Hikikomori: o isolamento social extremo que preocupa psiquiatras
Hikikomori: o isolamento social extremo que preocupa psiquiatras

Hikikomori: o isolamento social extremo que preocupa psiquiatras

O que é o Hikikomori? Uma parcela cada vez maior de jovens tem trocado a convivência social por um isolamento profundo e duradouro, um comportamento extremo que acende um alerta sobre a saúde mental. Batizado como síndrome de hikikomori, o fenômeno, descrito pela primeira vez no Japão, tem seu nome derivado da tradução livre para […]

Resumo

O que é o Hikikomori?

Uma parcela cada vez maior de jovens tem trocado a convivência social por um isolamento profundo e duradouro, um comportamento extremo que acende um alerta sobre a saúde mental. Batizado como síndrome de hikikomori, o fenômeno, descrito pela primeira vez no Japão, tem seu nome derivado da tradução livre para “isolado em casa”. A condição se manifesta quando adolescentes e adultos jovens passam semanas, meses ou até anos reclusos em um único ambiente, evitando qualquer tipo de interação presencial e mantendo contato com o mundo quase exclusivamente por meio de telas.

O quadro, observado em diversos países, foi um dos temas abordados durante o congresso Encéphale 2026, realizado na França. “É uma situação grave. No Japão, chega a atingir de 1% a 2% dos adolescentes. No restante do mundo, ainda não há uma estimativa epidemiológica bem estabelecida”, explica o psiquiatra Alfredo Maluf, do Einstein Hospital Israelita. As informações foram reunidas a partir de dados divulgados pelo congresso Encéphale 2026 e pelo Einstein Hospital Israelita.

Um Fenômeno sem Classificação Própria

Do ponto de vista clínico, o hikikomori ainda não possui uma classificação específica em manuais diagnósticos como a Classificação Internacional de Doenças (CID) ou o Manual Diagnóstico e Estatístico de Transtornos Mentais (DSM-5). Geralmente, é enquadrado em condições relacionadas à dependência de internet ou jogos. A síndrome pode se apresentar de duas formas: primária, quando ocorre isoladamente, sem associação com outros transtornos mentais; ou secundária, quando está ligada a condições como depressão, ansiedade, fobia social, esquizofrenia ou transtornos do neurodesenvolvimento.

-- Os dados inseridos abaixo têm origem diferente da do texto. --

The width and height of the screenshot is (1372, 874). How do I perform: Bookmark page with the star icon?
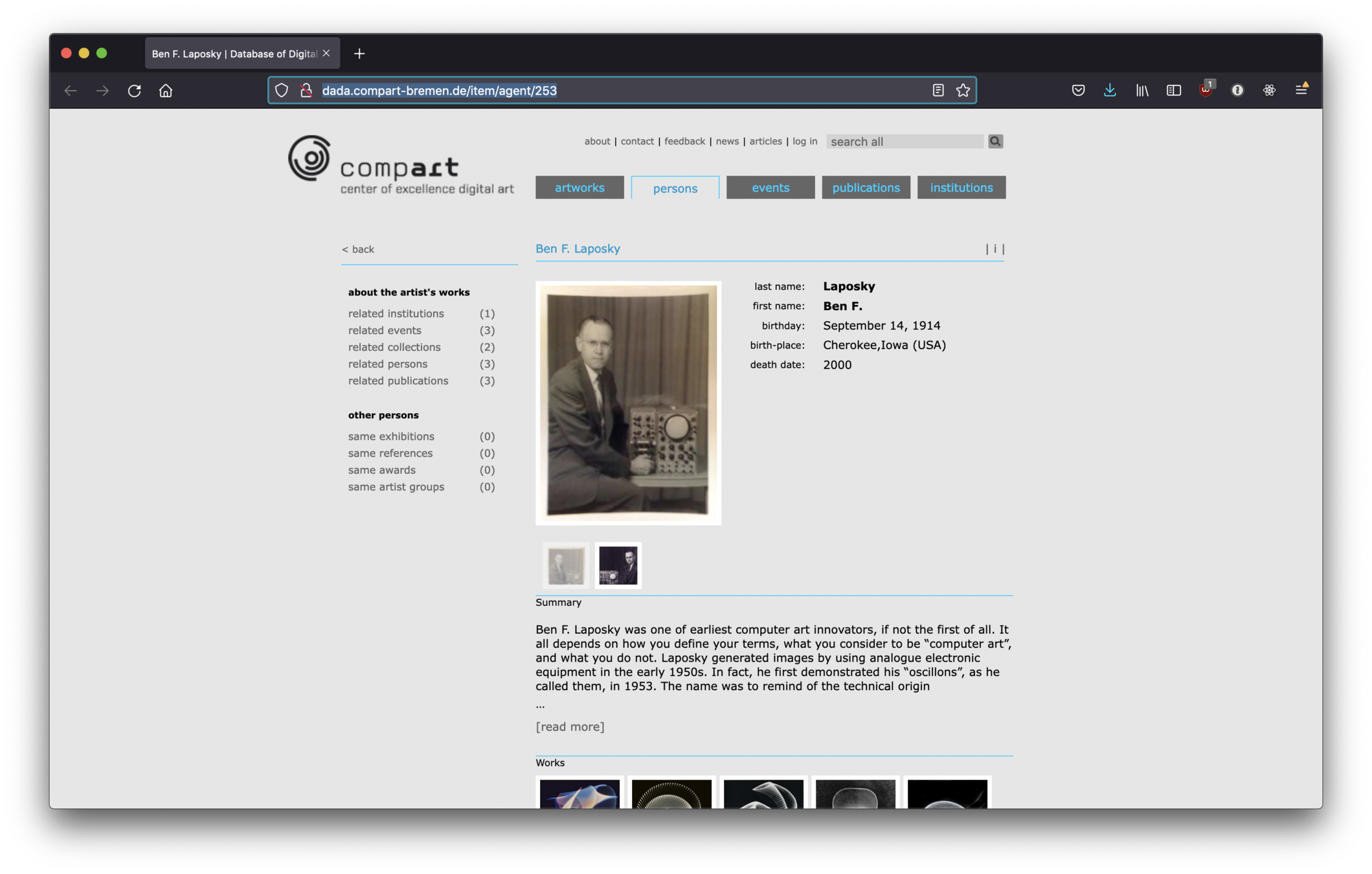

“É uma condição difícil de diagnosticar. Quando o paciente preenche critérios para outras patologias, o hikikomori passa a ser considerado um quadro secundário”, afirma Maluf. Diversos fatores de risco estão envolvidos, incluindo baixa autoestima, dificuldades de socialização, histórico de bullying, traumas na infância e dinâmicas familiares disfuncionais.

Fatores de Risco e o Papel das Telas

Em alguns casos, observa-se relação com traços do espectro autista (TEA) ou com o transtorno de déficit de atenção com hiperatividade (TDAH), que podem intensificar o isolamento social. Nesses cenários, o comportamento surge como uma forma de proteção diante de frustrações e pressões externas, especialmente aquelas ligadas ao desempenho escolar e às expectativas sociais. Quanto ao uso excessivo de telas, há quem acredite que funcione como fator de risco, mas também há indícios de que seja uma consequência do isolamento.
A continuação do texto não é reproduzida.